Saved data entries:
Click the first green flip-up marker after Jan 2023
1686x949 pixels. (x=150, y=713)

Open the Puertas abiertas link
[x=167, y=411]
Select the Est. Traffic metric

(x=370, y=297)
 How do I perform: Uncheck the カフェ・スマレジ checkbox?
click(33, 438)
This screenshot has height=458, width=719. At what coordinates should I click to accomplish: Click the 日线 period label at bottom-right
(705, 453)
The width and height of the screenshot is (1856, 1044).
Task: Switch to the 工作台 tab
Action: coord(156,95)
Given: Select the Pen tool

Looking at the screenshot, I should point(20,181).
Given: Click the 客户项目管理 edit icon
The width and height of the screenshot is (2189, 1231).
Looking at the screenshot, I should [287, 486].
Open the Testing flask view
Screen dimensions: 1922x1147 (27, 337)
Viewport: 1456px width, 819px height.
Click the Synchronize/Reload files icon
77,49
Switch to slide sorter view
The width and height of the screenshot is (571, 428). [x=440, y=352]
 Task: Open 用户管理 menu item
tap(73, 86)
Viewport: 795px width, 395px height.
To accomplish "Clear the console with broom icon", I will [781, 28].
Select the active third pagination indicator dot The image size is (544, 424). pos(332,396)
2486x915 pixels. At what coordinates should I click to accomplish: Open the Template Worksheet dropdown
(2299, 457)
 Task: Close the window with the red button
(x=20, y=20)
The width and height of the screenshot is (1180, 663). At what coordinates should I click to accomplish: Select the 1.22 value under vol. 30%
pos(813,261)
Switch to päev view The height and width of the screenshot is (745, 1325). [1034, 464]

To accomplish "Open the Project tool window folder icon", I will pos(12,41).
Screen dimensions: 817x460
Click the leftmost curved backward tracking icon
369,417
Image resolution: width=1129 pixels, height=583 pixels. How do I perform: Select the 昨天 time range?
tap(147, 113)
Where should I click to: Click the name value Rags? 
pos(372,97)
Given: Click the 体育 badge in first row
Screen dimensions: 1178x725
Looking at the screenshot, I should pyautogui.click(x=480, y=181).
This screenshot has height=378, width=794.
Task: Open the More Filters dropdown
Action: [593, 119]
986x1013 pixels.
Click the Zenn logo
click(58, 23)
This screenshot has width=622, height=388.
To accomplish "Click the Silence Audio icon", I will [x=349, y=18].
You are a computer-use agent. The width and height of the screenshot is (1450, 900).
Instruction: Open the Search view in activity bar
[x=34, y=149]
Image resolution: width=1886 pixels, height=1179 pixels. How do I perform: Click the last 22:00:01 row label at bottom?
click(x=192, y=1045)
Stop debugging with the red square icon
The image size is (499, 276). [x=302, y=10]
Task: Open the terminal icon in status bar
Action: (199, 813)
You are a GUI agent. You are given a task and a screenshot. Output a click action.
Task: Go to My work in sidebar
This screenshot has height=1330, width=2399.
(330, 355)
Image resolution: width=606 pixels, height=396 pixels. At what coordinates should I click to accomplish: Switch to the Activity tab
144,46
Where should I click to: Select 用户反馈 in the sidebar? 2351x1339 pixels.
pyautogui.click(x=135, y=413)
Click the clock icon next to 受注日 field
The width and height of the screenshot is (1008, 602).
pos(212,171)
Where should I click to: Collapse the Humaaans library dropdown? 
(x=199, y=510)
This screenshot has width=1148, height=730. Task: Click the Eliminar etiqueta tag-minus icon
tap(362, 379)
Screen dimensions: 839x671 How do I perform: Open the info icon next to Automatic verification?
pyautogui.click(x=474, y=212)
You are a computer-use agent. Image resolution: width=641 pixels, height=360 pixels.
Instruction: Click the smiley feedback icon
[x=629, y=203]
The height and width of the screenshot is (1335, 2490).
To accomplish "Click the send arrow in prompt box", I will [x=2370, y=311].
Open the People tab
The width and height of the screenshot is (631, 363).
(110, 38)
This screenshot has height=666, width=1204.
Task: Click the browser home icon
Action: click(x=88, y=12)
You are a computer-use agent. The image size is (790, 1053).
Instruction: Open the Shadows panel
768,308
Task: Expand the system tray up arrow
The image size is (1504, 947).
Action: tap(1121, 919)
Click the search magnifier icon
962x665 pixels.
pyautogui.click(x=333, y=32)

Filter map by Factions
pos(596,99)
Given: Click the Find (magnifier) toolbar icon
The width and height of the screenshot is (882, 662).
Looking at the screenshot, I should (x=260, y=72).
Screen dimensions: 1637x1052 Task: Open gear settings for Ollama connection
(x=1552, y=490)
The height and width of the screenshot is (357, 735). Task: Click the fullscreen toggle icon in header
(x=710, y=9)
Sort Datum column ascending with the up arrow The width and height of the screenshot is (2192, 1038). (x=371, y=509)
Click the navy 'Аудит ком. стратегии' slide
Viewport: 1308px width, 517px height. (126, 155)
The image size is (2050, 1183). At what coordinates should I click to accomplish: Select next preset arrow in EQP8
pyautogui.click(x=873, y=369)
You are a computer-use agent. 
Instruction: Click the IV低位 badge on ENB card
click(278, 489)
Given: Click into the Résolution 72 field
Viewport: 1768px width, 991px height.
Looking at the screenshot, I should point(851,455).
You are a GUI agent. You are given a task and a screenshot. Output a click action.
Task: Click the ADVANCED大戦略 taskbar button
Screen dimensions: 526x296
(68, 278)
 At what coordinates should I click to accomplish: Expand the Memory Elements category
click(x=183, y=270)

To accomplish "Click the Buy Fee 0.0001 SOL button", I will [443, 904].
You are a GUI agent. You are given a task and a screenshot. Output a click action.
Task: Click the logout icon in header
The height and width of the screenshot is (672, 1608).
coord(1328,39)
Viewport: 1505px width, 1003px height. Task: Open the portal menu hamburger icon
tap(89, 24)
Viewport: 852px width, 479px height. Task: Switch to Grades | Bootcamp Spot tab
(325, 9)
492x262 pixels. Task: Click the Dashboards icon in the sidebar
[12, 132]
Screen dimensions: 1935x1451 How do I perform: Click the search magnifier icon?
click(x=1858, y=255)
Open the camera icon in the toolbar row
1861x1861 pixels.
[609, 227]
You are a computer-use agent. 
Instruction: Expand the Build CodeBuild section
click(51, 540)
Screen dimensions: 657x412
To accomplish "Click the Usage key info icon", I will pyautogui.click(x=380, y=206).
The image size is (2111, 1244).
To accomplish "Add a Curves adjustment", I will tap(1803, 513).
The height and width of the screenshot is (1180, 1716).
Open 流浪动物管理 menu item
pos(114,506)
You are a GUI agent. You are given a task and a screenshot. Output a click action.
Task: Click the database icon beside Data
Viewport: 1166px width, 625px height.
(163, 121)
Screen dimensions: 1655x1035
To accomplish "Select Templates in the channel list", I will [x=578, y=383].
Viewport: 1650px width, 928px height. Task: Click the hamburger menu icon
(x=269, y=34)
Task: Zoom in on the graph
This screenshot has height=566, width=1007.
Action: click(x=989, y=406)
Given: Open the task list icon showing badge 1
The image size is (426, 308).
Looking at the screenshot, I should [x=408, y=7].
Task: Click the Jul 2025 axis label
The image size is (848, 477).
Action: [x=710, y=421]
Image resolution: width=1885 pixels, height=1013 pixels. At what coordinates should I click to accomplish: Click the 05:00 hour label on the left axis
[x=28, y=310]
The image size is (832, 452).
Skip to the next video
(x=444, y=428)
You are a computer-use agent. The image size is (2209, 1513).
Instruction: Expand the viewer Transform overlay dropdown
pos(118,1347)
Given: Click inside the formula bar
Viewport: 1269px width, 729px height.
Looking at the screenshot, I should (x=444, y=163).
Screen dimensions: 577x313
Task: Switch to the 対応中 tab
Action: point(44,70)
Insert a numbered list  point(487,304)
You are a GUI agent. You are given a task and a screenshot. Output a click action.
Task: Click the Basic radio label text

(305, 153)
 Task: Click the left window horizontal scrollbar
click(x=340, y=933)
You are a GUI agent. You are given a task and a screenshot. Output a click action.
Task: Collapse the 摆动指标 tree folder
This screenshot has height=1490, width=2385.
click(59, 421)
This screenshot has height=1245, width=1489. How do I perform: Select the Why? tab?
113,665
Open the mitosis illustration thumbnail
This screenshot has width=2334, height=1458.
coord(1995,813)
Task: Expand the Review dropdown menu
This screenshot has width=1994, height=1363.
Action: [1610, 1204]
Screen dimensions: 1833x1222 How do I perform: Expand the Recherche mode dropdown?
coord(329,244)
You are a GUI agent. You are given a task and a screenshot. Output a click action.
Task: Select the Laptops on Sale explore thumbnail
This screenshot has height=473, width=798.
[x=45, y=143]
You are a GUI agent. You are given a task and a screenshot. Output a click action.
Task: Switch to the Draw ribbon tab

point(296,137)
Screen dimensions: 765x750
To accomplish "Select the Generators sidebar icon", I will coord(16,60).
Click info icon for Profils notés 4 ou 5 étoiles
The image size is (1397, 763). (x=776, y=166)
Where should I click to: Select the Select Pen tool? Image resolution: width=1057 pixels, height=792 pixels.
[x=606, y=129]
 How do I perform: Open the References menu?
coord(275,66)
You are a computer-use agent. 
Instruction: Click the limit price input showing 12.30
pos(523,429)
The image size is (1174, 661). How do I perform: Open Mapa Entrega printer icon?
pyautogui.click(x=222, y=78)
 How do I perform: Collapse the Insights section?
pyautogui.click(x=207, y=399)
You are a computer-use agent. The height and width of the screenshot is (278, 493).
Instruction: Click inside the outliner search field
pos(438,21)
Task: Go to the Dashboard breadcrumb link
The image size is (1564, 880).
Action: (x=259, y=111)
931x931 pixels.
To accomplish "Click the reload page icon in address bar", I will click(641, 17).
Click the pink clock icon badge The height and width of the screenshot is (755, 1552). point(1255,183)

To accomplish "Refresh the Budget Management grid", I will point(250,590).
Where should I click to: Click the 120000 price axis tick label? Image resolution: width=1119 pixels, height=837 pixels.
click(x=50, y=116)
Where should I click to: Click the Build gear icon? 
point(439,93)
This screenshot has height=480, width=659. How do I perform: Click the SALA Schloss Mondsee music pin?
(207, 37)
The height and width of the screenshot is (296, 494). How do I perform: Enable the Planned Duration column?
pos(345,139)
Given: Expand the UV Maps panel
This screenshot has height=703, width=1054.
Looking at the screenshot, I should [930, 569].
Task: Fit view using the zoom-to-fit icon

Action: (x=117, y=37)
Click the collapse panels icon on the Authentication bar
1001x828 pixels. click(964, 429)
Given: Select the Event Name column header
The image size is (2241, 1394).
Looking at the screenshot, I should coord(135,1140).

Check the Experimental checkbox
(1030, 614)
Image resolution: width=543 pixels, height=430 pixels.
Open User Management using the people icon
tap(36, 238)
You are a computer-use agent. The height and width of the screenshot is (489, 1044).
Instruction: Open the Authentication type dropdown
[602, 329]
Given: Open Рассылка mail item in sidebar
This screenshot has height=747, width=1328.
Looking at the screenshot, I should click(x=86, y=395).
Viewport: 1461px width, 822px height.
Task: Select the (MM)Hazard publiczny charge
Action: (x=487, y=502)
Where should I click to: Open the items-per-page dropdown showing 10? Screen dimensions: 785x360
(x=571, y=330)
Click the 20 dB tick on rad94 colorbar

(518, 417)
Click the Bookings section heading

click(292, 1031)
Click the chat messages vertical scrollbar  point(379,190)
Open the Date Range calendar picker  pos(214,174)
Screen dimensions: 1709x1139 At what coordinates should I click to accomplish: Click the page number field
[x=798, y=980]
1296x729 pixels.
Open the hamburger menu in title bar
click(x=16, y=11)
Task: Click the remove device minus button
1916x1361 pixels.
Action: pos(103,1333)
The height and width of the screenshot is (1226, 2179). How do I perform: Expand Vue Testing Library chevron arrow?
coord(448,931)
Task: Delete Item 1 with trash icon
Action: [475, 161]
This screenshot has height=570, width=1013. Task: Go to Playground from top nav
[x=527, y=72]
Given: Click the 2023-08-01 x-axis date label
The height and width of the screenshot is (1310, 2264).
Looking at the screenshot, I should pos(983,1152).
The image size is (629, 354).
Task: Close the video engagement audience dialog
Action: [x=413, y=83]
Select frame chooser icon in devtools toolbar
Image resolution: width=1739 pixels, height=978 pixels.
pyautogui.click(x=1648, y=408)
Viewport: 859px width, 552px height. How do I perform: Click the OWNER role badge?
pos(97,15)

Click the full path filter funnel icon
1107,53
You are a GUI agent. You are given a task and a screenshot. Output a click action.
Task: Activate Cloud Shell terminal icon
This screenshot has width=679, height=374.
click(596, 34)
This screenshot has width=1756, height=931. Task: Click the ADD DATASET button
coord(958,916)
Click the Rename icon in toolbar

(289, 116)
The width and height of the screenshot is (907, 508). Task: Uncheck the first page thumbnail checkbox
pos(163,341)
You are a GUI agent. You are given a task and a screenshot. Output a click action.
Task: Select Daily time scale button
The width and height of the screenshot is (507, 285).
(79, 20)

_Task prompt_: Only the lines of the data holding the string "list" are wanted; copy each of them.

_Answer_:
To accomplish "Select Templates in the channel list", I will [x=578, y=383].
Given: Open the task list icon showing badge 1
Insert a numbered list  point(487,304)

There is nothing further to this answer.